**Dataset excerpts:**
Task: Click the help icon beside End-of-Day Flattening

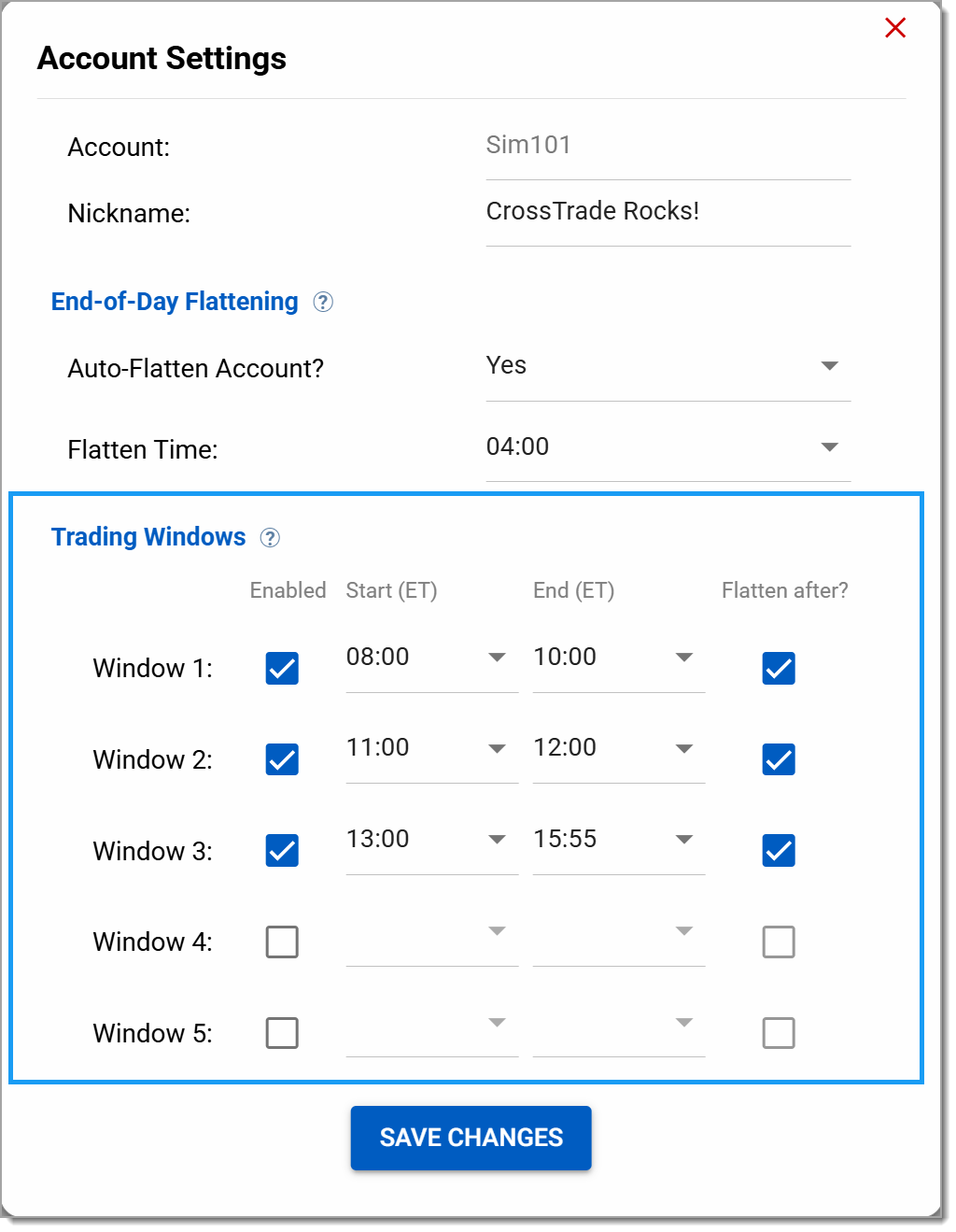Action: click(323, 302)
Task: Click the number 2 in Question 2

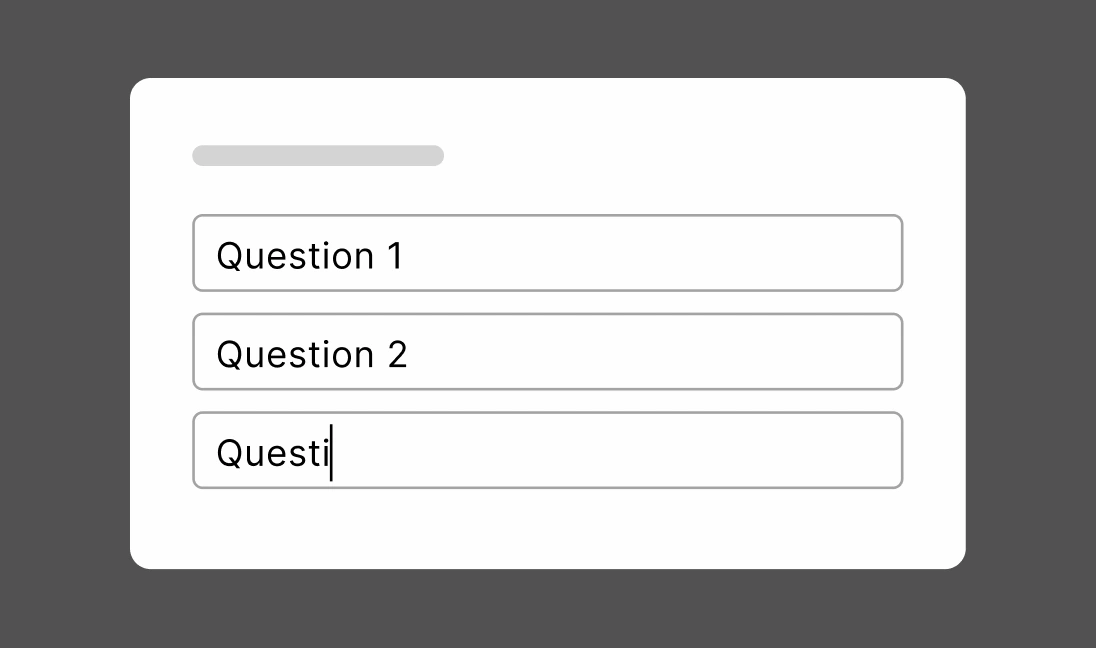Action: [397, 354]
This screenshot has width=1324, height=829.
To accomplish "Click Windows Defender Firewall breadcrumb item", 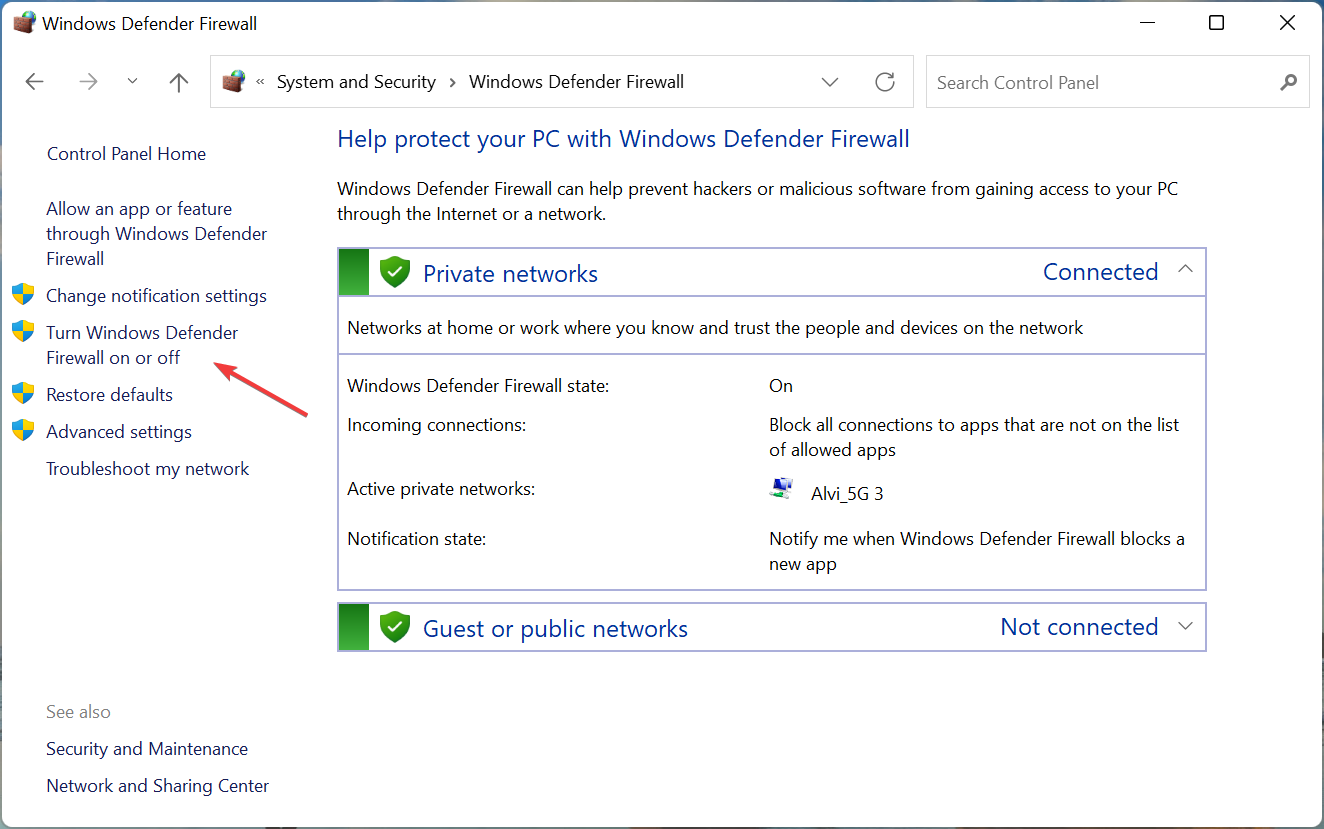I will click(576, 82).
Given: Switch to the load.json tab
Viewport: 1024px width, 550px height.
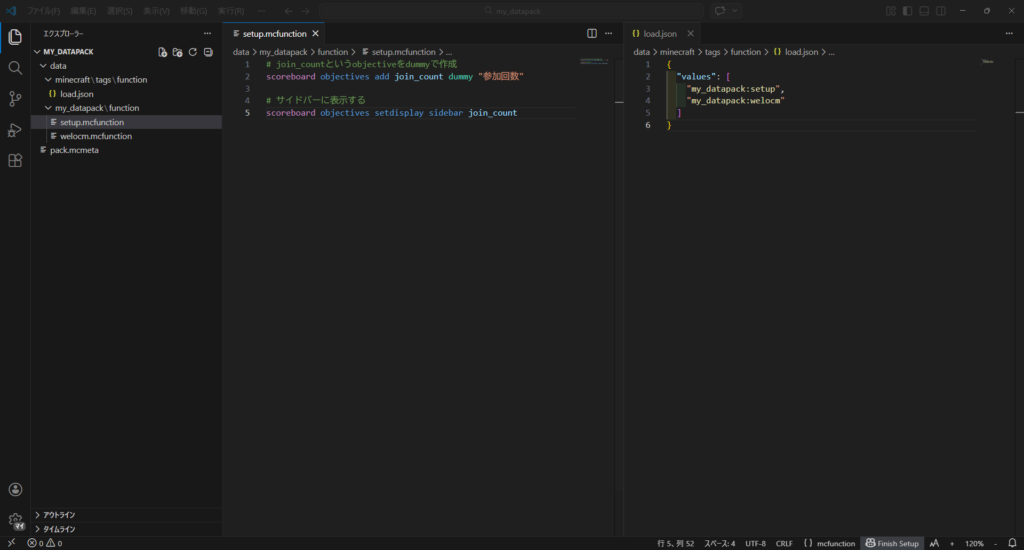Looking at the screenshot, I should point(659,33).
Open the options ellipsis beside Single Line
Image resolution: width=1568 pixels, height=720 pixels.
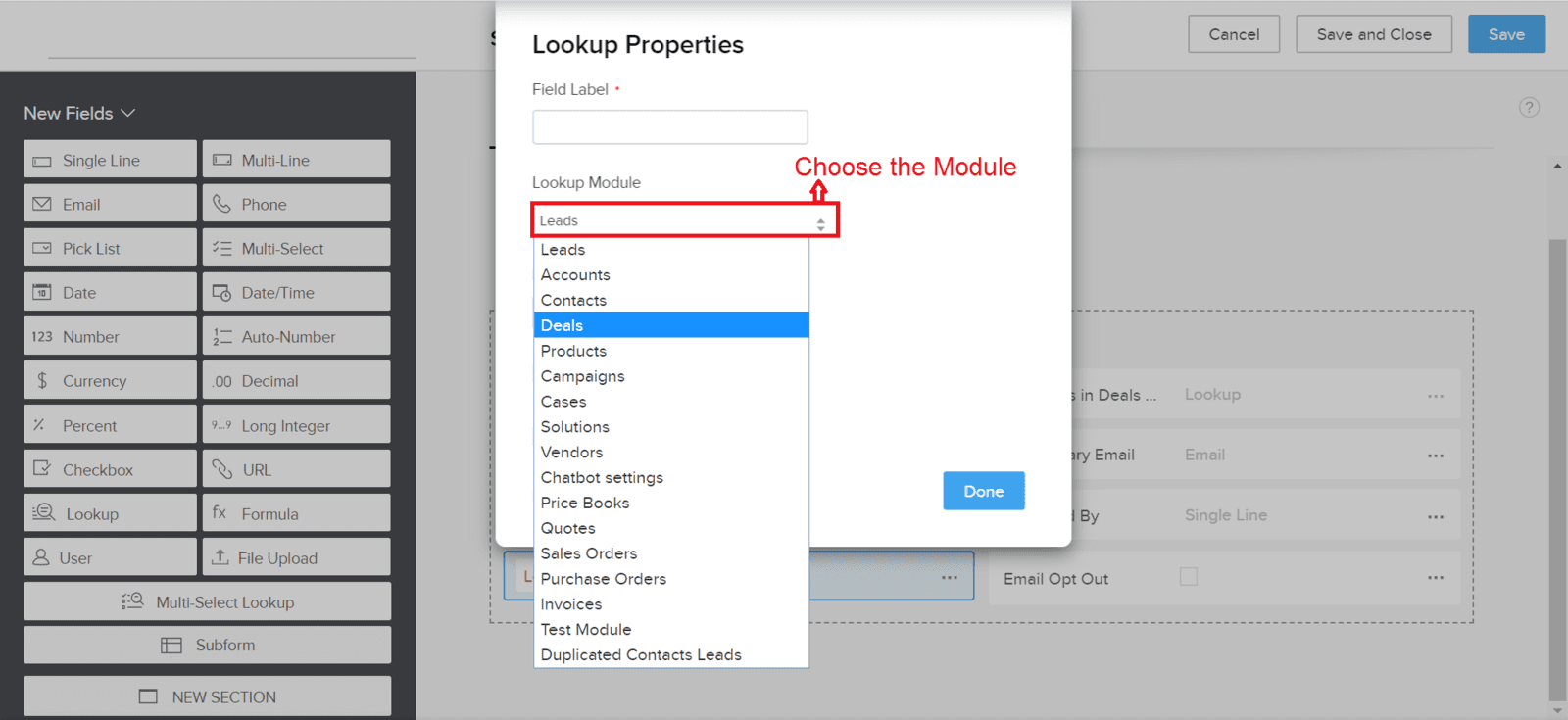1436,517
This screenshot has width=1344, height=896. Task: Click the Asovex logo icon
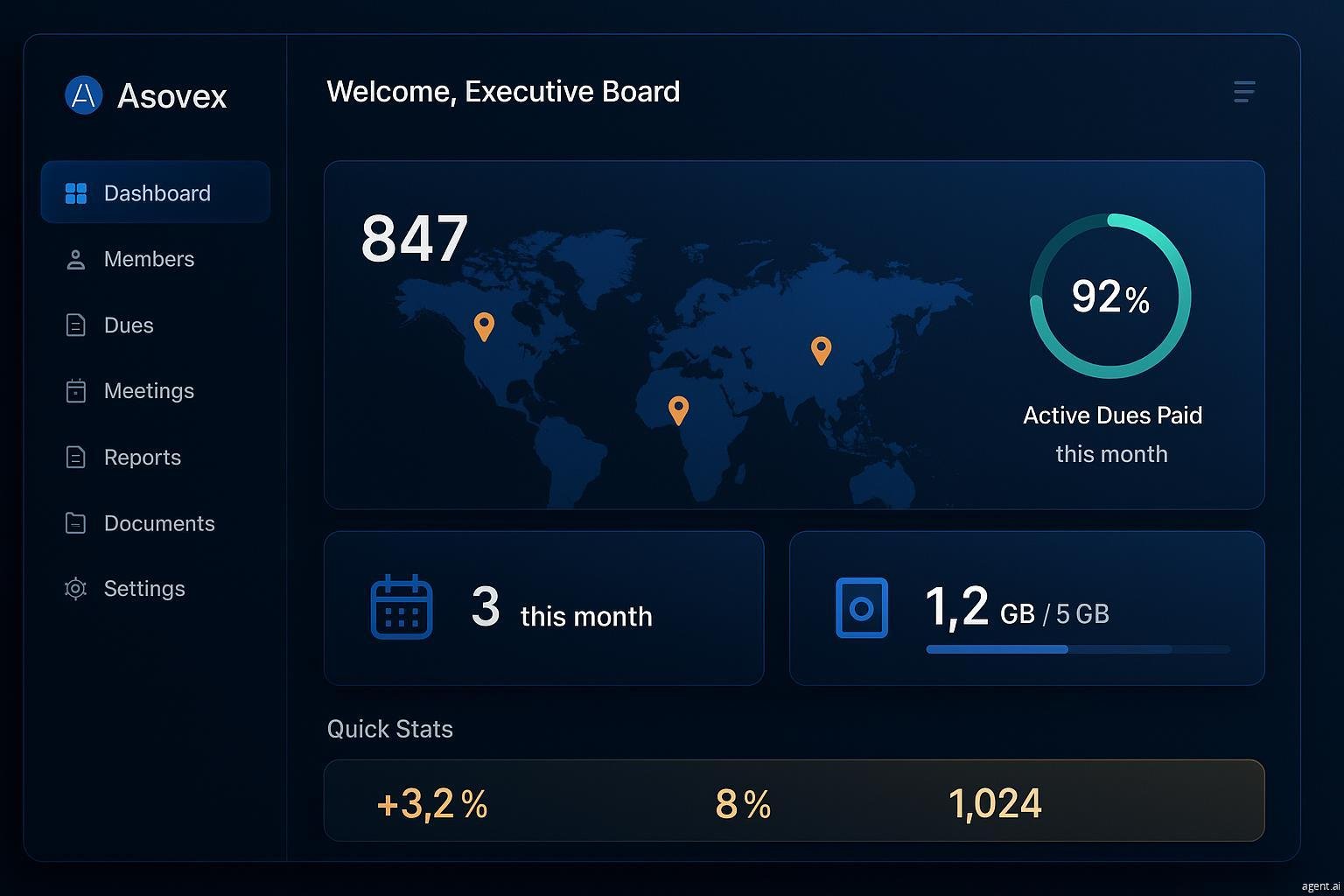click(x=82, y=94)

**WORK TO BE COMPLETED:** Set down, word for word, only the lines running from the line with "Viewport: 1024px width, 550px height." through the final line of the entries above, omitting all pictures.

**YOUR RESPONSE:**
Viewport: 1024px width, 550px height.
Looking at the screenshot, I should point(659,33).
Open the options ellipsis beside Single Line
Image resolution: width=1568 pixels, height=720 pixels.
1436,517
This screenshot has width=1344, height=896. Task: Click the Asovex logo icon
click(x=82, y=94)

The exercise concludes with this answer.